Figure 3. Metabolic responses across study design phases identified by mixed linear model analysis. (a-h) show metabolites that reached statistical significance in at least one of three analytical models: early exercise (B-B3), peak exercise (B-B2/B3 for low fitness; B-B5/B6/B7 for high fitness), and recovery (1–60 min post-exercise). Dotted lines connect the final exercise timepoint to the first recovery timepoint; these connections span different models and were not included in statistical analyses. Significance levels: p ≤ 1, *p ≤ 0.05, **p ≤ 0.01, ***p ≤ 0.001.

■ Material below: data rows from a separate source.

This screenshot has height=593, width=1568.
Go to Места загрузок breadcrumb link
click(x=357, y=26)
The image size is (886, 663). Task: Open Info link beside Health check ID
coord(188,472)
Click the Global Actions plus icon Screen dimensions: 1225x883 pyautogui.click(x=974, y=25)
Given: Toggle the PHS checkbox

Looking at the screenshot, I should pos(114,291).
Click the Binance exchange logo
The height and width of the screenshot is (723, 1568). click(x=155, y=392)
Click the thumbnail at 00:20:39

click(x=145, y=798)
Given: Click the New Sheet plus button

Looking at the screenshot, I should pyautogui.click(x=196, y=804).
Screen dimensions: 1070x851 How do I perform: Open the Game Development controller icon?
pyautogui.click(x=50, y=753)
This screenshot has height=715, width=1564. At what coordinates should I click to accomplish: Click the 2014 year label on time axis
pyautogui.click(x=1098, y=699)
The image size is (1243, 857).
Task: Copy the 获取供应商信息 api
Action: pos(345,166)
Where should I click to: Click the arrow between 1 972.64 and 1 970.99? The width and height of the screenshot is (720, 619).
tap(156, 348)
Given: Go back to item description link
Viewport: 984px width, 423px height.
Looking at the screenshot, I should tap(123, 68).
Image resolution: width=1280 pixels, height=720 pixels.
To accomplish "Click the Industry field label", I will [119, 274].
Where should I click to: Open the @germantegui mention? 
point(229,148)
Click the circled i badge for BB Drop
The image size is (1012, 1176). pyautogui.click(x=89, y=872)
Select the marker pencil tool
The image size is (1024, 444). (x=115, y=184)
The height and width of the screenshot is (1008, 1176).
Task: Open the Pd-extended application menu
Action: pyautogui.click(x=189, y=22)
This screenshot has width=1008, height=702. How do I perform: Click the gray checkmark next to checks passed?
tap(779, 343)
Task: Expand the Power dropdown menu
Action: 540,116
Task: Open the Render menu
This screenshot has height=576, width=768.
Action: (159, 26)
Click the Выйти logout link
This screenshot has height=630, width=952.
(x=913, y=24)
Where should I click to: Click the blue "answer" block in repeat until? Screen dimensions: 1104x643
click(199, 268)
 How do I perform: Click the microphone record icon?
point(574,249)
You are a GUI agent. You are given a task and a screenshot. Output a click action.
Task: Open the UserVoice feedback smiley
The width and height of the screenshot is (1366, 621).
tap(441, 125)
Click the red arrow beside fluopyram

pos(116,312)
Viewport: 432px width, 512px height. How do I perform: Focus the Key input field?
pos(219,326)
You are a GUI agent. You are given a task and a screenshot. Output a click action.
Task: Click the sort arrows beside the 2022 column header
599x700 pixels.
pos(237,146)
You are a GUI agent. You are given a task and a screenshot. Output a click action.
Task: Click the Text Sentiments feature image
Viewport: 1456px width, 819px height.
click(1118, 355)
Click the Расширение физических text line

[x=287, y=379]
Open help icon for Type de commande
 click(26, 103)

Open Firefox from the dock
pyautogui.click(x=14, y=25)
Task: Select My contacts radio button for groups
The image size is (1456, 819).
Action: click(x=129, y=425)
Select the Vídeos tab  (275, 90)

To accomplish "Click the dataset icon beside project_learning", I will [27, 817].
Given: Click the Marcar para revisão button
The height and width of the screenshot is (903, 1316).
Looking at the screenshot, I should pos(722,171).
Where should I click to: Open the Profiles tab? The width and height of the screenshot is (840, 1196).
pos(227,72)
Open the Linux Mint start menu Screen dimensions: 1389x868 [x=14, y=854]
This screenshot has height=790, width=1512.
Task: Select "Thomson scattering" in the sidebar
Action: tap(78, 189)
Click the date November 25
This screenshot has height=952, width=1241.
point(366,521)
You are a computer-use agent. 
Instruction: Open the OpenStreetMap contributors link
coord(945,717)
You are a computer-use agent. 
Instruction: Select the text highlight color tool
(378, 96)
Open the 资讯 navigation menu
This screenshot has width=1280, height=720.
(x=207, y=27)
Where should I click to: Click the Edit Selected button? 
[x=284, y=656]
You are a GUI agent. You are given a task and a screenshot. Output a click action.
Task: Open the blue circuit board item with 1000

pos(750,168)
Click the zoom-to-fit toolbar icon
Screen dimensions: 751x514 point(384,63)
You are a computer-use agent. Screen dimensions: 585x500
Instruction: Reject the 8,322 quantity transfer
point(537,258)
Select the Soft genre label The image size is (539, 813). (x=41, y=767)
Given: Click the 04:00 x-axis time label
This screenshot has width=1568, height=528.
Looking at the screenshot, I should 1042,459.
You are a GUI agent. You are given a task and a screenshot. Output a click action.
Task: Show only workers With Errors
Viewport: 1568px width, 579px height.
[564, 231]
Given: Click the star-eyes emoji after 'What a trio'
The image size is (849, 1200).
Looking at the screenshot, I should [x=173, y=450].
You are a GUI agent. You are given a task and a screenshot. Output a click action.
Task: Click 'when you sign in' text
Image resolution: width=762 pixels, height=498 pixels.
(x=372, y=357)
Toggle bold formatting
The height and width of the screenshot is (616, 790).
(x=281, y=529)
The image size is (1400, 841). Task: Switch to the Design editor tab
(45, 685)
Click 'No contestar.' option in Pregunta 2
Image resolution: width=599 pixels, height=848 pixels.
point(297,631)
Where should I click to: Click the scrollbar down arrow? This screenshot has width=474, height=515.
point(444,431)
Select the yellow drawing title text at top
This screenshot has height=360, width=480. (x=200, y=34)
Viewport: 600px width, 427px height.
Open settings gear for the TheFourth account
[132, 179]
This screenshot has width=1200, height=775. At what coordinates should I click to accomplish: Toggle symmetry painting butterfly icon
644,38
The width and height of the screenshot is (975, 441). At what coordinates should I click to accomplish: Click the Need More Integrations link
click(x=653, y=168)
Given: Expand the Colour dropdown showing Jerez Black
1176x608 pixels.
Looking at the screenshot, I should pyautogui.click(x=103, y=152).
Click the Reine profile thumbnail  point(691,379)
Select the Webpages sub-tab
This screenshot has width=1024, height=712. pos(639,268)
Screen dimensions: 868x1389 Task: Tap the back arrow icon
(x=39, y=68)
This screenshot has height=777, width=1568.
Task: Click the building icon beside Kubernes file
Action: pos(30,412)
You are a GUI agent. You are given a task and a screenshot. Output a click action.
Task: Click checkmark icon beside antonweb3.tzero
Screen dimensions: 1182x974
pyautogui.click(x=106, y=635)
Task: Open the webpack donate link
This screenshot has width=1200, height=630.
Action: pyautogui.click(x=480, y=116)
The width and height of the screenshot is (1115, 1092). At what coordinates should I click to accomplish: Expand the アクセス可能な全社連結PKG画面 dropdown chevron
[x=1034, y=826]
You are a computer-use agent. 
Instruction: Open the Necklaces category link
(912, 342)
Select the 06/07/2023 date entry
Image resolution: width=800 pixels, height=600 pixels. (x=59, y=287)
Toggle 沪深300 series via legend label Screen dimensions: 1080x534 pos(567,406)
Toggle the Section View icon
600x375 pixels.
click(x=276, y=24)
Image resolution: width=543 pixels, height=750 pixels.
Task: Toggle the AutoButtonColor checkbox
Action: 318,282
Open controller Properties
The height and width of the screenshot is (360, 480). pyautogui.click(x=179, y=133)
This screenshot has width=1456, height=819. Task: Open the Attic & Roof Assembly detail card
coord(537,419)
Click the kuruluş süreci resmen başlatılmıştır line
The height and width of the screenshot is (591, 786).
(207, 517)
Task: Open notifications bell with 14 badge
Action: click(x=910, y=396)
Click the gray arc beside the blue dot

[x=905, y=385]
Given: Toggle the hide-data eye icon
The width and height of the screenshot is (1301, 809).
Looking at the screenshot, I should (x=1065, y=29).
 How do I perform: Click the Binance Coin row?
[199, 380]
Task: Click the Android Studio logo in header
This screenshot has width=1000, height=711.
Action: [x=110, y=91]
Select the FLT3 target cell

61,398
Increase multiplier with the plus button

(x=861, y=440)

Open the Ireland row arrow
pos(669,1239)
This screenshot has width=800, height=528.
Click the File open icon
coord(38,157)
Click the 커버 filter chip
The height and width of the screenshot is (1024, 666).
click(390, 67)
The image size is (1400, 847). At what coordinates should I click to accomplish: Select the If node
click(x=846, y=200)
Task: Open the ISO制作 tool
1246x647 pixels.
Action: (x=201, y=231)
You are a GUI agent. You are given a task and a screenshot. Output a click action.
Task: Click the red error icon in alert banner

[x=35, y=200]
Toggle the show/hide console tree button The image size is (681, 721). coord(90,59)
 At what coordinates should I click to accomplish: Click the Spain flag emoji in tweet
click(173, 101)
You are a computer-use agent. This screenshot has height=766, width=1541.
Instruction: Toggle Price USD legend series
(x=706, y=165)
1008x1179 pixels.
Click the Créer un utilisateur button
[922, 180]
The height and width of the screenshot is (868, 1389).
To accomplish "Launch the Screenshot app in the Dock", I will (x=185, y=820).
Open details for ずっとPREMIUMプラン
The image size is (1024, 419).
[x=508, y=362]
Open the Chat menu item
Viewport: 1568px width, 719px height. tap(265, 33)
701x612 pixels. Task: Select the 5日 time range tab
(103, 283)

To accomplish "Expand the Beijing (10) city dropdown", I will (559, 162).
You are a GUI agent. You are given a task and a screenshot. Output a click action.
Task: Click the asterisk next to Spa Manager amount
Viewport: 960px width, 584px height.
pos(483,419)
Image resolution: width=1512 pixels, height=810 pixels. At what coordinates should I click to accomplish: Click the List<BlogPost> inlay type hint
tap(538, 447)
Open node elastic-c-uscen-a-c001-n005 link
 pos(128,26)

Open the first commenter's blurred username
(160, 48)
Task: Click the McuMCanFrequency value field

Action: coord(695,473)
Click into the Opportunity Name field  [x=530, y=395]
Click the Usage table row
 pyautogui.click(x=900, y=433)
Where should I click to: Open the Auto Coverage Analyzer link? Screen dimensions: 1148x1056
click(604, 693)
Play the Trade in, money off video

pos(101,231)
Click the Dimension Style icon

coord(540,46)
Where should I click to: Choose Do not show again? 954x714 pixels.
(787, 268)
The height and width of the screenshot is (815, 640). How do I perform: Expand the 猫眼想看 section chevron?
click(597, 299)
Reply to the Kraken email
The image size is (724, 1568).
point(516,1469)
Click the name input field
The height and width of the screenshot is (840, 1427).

Of interest, only 4 metabolites had the same classification in exercise and recovery. Cysteine was the only metabolite that maintained differences across both fitness groups during exercise and recovery, while TGs (TG 18:0_30:1, TG 18:1_26:0 and TG 18:1_30:2) started different at the onset of both exercise and recovery and ended not significantly different (Table 1). While it may seem surprising that these TGs at B3 were similar but started different at P1, this may be due to the response to exhaustion in the LF group (which ends at B3) versus the HF group (which can go to B7).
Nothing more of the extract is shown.